More than half of all alcohol-attributable deaths were due to drinking too much over time, CDC tells us, inclding deaths from cancer, liver disease, and heart disease. Of all alcohol-attributable deaths, 56% involved adults 35–64 years old.

Implementing effective strategies to prevent excessive drinking, including those recommended by the Community Preventive Services Task Force (e.g., increasing alcohol taxes, regulating the number and concentration of alcohol outlets), could reduce alcohol-attributable deaths and years of potential life lost, the study says.

An average of 255 Americans die from excessive drinking every day, shortening their lives by an average of 29 years. The majority of these alcohol-attributable deaths involved males, and approximately four in five deaths involved adults aged ≥35 years.

The number of alcohol-attributable deaths among adults aged ≥65 years was nearly double that among adults aged 20–34 years. Approximately one half of alcohol-attributable deaths were caused by chronic conditions, but acute alcohol-attributable deaths, all of which were caused by binge drinking, accounted for the majority of the YPLL from excessive drinking.

Little progress has been made in preventing deaths caused by excessive drinking; the average annual estimates of alcohol-attributable deaths and YPLL in this report are slightly higher than estimates for 2006–2010, and the age-adjusted alcohol-attributable death rates are similar, suggesting that excessive drinking remains a leading preventable cause of death and disability, the study says.
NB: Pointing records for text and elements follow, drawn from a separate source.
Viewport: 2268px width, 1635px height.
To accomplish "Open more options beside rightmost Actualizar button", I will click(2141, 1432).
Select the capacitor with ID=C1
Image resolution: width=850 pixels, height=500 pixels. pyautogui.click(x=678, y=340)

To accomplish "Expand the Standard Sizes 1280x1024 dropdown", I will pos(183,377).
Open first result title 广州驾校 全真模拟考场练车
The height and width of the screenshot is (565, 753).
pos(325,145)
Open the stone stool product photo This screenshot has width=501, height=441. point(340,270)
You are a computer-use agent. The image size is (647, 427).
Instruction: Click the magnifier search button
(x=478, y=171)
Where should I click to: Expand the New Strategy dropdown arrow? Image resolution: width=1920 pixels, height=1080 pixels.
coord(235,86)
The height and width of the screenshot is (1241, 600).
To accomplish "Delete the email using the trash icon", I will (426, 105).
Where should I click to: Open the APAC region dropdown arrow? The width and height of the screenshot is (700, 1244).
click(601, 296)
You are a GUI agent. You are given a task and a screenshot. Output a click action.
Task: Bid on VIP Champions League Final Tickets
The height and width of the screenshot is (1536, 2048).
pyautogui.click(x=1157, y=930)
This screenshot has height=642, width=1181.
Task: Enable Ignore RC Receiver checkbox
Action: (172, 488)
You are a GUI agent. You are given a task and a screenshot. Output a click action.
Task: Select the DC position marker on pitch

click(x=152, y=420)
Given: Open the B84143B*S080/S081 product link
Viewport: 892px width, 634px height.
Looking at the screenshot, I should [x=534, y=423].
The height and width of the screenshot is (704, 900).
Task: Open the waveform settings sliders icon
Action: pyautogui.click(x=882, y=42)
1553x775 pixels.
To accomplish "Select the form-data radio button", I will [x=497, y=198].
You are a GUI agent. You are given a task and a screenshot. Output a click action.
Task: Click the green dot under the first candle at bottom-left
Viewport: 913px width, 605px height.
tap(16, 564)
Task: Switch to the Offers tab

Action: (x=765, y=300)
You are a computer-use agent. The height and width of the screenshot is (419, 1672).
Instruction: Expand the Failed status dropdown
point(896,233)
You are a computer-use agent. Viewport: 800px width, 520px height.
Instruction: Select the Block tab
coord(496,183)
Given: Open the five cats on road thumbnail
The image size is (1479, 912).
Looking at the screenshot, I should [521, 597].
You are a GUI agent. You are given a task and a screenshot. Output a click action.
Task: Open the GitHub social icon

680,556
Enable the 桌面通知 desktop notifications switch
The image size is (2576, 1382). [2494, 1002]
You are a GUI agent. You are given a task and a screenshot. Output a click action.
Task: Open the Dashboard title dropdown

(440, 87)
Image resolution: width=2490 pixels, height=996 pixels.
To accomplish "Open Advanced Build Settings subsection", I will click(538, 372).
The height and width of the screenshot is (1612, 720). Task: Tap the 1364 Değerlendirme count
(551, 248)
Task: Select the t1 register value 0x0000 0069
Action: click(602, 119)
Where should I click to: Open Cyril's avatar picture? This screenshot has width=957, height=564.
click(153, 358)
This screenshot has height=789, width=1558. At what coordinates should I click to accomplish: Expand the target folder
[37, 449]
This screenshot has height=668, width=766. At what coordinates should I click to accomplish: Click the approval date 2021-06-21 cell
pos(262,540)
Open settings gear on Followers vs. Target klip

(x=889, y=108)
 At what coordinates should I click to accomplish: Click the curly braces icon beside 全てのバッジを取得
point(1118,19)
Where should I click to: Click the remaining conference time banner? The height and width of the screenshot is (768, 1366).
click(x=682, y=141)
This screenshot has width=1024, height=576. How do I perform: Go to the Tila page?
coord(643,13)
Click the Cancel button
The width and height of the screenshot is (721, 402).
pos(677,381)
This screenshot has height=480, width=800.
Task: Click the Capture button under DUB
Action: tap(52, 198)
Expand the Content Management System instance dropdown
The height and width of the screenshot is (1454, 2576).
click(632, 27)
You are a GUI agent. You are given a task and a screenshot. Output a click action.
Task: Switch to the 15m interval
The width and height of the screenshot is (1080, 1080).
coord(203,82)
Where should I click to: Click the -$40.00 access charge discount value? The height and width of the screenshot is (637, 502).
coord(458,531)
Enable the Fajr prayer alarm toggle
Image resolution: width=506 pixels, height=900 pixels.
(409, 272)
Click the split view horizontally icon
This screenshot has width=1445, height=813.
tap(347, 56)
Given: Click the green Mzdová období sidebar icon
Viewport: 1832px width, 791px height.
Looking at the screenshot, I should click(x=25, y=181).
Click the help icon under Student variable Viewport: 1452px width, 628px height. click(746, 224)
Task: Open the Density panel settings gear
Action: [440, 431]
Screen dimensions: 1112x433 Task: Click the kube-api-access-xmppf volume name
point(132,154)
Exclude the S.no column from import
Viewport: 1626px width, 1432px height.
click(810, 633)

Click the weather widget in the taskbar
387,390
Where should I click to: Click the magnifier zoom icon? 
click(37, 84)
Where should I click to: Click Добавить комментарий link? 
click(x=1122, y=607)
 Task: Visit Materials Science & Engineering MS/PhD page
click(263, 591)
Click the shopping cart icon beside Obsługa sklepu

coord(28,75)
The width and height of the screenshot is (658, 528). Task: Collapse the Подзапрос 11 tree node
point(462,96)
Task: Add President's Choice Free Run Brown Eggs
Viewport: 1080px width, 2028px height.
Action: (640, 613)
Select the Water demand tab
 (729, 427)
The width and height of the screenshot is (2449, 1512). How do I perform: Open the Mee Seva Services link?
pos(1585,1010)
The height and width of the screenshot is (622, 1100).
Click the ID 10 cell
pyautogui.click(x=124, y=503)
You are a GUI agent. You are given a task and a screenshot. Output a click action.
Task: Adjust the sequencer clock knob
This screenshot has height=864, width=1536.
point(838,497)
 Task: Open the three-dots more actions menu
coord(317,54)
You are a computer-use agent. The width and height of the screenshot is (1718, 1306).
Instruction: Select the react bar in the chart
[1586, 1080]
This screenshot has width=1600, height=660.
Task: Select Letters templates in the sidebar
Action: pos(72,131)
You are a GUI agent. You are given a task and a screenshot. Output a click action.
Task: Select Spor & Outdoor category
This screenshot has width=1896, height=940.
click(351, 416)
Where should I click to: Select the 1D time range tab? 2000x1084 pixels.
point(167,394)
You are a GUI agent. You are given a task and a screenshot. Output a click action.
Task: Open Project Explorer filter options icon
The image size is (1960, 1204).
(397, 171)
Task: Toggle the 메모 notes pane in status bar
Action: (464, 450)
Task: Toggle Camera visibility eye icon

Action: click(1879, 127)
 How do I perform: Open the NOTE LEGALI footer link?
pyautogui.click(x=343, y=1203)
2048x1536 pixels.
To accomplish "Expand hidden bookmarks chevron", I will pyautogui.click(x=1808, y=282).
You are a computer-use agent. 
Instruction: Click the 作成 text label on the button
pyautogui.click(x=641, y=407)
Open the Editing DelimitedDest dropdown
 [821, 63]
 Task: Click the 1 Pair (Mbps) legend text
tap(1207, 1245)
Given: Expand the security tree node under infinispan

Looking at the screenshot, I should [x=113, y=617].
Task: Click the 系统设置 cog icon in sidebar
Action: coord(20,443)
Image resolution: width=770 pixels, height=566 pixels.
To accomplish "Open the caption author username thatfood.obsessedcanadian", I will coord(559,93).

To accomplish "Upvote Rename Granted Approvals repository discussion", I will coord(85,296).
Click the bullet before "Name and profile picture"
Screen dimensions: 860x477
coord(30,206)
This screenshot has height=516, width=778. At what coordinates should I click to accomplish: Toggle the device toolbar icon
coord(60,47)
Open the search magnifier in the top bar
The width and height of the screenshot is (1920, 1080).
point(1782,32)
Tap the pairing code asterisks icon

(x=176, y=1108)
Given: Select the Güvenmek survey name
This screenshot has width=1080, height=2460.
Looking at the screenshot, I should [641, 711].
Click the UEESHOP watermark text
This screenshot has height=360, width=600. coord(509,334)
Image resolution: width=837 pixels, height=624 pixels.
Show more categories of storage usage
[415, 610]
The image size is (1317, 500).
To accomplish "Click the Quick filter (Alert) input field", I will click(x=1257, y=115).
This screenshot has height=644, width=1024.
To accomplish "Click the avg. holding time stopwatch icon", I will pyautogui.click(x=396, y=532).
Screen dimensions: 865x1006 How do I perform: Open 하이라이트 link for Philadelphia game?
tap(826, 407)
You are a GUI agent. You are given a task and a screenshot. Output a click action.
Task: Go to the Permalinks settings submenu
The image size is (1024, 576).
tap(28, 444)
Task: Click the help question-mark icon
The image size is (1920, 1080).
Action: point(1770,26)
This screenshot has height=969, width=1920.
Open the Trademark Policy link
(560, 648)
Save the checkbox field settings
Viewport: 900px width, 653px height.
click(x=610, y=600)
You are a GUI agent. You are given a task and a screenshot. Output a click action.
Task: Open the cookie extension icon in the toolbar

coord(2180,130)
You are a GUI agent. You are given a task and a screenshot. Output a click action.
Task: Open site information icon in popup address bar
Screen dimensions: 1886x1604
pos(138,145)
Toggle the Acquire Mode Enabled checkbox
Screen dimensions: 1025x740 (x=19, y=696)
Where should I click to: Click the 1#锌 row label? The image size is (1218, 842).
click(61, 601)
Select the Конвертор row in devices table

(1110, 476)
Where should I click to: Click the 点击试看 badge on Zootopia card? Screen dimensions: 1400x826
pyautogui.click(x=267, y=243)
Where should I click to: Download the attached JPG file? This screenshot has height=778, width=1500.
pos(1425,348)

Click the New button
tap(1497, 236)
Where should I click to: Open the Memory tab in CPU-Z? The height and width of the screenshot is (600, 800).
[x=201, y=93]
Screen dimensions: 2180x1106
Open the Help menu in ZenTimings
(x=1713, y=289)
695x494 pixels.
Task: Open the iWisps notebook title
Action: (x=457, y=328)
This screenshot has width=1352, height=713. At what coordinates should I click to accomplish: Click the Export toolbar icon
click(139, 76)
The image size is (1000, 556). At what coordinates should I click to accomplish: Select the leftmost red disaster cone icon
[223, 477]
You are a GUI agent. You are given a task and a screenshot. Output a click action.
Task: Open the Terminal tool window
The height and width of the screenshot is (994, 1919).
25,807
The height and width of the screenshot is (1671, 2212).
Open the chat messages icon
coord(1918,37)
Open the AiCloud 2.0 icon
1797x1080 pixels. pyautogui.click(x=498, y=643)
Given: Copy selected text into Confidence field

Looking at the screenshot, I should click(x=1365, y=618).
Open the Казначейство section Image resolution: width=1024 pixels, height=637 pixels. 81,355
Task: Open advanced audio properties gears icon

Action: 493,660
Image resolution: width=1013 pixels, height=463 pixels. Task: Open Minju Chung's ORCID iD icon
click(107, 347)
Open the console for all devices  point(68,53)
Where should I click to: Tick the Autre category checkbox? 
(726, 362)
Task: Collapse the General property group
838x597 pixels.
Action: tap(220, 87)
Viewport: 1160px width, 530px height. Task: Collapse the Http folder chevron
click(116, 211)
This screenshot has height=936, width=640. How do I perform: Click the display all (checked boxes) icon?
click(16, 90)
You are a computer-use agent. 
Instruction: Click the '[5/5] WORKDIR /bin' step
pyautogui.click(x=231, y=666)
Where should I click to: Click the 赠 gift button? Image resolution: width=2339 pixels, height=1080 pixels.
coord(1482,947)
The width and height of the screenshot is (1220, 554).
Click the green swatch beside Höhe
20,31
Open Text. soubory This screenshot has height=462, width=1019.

From 2006–2010 (5) to 2011–2015, average annual deaths caused by alcohol dependence increased 14.2%, from 3,728 to 4,258, and deaths caused by alcoholic liver disease increased 23.6%, from 14,695 to 18,164. These findings are consistent with reported increasing trends in alcohol-induced deaths (e.g., deaths from conditions wholly attributable to alcohol) among adults aged ≥25 years,††† including alcoholic liver disease,§§§ as well as with increases in per capita alcohol consumption during the past 2 decades.¶¶¶

Age-adjusted alcohol-attributable death rates varied approximately twofold across states, but deaths caused by excessive drinking were common across the country. The differences in alcohol-attributable death and YPLL rates in states might be partially explained by varying patterns of excessive alcohol use, particularly binge drinking, which is affected by state-level alcohol pricing and availability strategies (6) and differential access to medical care, the study says.